Are Your Hyperlinks Spiderable?
The search engine spider simulator can be of great help when
trying to figure out if the hyperlinks lead to the right place. For
instance, link exchange websites often put fake links to your site
with _javascript (using mouse over events and stuff to make the link
look genuine) but actually this is not a link that search engines
will see and follow. Since the spider simulator would not display
such links, you'll know that something with the link is wrong.

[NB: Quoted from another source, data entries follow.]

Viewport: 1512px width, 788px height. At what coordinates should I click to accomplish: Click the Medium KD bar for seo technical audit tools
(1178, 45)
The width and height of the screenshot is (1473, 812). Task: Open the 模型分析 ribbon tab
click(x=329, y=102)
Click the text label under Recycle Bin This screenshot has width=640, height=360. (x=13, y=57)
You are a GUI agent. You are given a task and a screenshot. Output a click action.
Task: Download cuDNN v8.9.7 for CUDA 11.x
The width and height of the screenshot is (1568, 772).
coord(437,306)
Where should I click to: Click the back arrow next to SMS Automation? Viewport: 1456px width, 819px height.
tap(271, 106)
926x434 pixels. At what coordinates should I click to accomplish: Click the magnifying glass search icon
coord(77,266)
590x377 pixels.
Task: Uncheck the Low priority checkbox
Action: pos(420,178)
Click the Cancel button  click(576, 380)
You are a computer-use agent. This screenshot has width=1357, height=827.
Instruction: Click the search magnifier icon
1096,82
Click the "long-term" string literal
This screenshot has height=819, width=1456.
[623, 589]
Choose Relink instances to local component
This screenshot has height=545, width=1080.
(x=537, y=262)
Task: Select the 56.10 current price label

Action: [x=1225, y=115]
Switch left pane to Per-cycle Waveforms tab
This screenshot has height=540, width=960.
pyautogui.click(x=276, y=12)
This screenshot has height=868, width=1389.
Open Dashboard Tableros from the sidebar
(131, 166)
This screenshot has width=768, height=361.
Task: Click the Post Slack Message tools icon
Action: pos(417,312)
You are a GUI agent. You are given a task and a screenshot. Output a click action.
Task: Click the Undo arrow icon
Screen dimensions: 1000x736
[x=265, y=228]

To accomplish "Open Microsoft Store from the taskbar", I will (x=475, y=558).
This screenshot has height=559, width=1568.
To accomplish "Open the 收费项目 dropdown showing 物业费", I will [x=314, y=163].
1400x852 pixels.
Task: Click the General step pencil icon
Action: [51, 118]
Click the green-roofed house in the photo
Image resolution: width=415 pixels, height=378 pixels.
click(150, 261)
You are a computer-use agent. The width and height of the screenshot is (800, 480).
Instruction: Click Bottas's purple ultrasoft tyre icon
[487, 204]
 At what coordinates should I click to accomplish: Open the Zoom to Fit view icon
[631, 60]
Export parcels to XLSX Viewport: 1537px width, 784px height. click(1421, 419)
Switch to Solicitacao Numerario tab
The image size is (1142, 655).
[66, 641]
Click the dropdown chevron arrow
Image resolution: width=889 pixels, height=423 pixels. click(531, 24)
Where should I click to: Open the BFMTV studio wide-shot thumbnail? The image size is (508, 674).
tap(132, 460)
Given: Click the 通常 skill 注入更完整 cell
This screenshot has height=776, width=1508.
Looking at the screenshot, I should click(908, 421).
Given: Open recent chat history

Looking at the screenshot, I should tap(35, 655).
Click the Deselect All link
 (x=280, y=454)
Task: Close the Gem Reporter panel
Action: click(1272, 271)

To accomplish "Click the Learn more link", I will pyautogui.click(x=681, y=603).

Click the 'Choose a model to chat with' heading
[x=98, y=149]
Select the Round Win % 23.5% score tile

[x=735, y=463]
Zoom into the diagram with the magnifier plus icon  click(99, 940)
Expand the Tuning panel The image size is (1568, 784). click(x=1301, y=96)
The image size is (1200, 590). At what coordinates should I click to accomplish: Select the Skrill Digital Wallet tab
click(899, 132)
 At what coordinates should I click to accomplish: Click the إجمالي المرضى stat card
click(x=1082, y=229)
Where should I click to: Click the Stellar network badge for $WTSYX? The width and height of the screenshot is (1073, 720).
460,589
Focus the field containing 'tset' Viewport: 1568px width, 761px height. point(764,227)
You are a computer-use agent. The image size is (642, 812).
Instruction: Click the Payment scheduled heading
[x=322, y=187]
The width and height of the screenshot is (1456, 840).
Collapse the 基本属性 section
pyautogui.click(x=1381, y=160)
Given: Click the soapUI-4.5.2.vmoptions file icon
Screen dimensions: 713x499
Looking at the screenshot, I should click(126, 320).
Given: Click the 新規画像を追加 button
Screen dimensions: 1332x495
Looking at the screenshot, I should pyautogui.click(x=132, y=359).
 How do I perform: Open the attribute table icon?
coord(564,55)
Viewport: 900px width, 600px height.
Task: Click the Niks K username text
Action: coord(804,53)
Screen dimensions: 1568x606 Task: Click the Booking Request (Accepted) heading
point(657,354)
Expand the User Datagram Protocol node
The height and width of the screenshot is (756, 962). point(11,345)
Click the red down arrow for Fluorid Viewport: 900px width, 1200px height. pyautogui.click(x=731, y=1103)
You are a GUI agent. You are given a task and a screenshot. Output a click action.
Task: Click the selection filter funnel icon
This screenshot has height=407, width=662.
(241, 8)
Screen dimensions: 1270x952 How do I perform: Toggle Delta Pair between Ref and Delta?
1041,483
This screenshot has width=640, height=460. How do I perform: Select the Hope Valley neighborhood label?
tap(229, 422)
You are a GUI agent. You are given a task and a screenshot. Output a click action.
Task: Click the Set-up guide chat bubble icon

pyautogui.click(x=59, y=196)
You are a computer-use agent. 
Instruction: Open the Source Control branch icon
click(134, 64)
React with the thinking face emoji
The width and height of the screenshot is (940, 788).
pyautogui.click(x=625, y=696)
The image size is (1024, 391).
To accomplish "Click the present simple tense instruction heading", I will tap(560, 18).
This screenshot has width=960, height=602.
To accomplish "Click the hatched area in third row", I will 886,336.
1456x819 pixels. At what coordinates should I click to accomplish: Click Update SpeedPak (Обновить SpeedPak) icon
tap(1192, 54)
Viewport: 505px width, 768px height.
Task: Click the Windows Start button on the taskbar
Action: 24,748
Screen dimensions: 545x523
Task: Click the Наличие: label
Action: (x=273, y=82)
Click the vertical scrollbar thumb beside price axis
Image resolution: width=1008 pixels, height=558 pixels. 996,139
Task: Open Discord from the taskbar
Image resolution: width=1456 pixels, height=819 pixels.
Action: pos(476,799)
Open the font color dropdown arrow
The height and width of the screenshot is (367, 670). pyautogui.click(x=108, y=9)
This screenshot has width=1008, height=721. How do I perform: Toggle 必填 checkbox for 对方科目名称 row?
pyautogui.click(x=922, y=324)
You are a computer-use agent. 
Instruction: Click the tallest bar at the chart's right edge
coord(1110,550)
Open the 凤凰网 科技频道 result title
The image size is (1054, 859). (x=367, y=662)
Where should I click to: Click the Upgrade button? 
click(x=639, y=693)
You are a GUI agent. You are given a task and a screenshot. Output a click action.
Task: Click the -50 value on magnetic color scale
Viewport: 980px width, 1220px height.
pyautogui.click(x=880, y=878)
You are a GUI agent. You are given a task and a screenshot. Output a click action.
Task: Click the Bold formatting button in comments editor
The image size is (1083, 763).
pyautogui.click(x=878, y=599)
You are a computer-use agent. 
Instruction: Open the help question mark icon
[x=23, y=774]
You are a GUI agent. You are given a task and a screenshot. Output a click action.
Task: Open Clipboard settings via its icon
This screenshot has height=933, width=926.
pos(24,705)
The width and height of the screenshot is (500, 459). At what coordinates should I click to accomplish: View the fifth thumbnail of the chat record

It is highly recommended to use the <noscript> tag, as
opposed to _javascript based menus. The reason is that _javascript
based menus are not spiderable and all the links in them will be
ignored as page text. The solution to this problem is to put all menu
item links in the <noscript> tag. The <noscript> tag can
hold a lot but please avoid using it for link stuffing or any other
kind of SEO manipulation.
If you happen to have tons of hyperlinks on your pages (although
it is highly recommended to have less than 100 hyperlinks on a page),
then you might have hard times checking if they are OK. For instance,
if you have pages that display “403 Forbidden”, “404
Page Not Found” or similar errors that prevent the spider from
accessing the page, then it is certain that this page will not be
indexed. It is necessary to mention that a spider simulator does not
deal with 403 and 404 errors because it is checking where links lead
to not if the target of the link is in place, so you need to use
other tools for checking if the targets of hyperlinks are the
intended ones.
Looking for Your Keywords
While there are specific tools, like the Keyword
Playground or the Website
Keyword Suggestions, which deal with keywords in more detail,
search engine spider simulators also help to see with the eyes of a
spider where keywords are located among the text of the page. Why is
this important? Because keywords in the first paragraphs of a page
weigh more than keywords in the middle or at the end. And if keywords
visually appear to us to be on the top, this may not be the way
spiders see them. Consider a standard Web page with tables. In this
case chronologically the code that describes the page layout (like
navigation links or separate cells with text that are the same
sitewise) might come first and what is worse, can be so long that the
actual page-specific content will be screens away from the top of the
page. When we look at the page in a browser, to us everything is fine
– the page-specific content is on top but since in the HTML
code this is just the opposite, the page will not be noticed as
keyword-rich.
Are Dynamic Pages Too Dynamic to be Seen At All
Dynamic pages (especially ones with question marks in the URL) are
also an extra that spiders do not love, although many search engines
do index dynamic pages as well. Running the spider simulator will
give you an idea how well your dynamic pages are accepted by search
engines. Useful suggestions how to deal with search engines and
dynamic URLs can be found in the Dynamic
URLs vs. Static URLs article.
Meta Keywords and Meta Description
Meta keywords and meta description, as the name implies, are to be
found in the <META> tag of a HTML page. Once meta keywords and
meta descriptions were the single most important criterion for
determining relevance of a page but now search engines employ
alternative mechanisms for determining relevancy, so you can safely
skip listing keywords and description in Meta tags (unless you want
to add there instructions for the spider what to index and what not
but apart from that meta tags are not very useful anymore).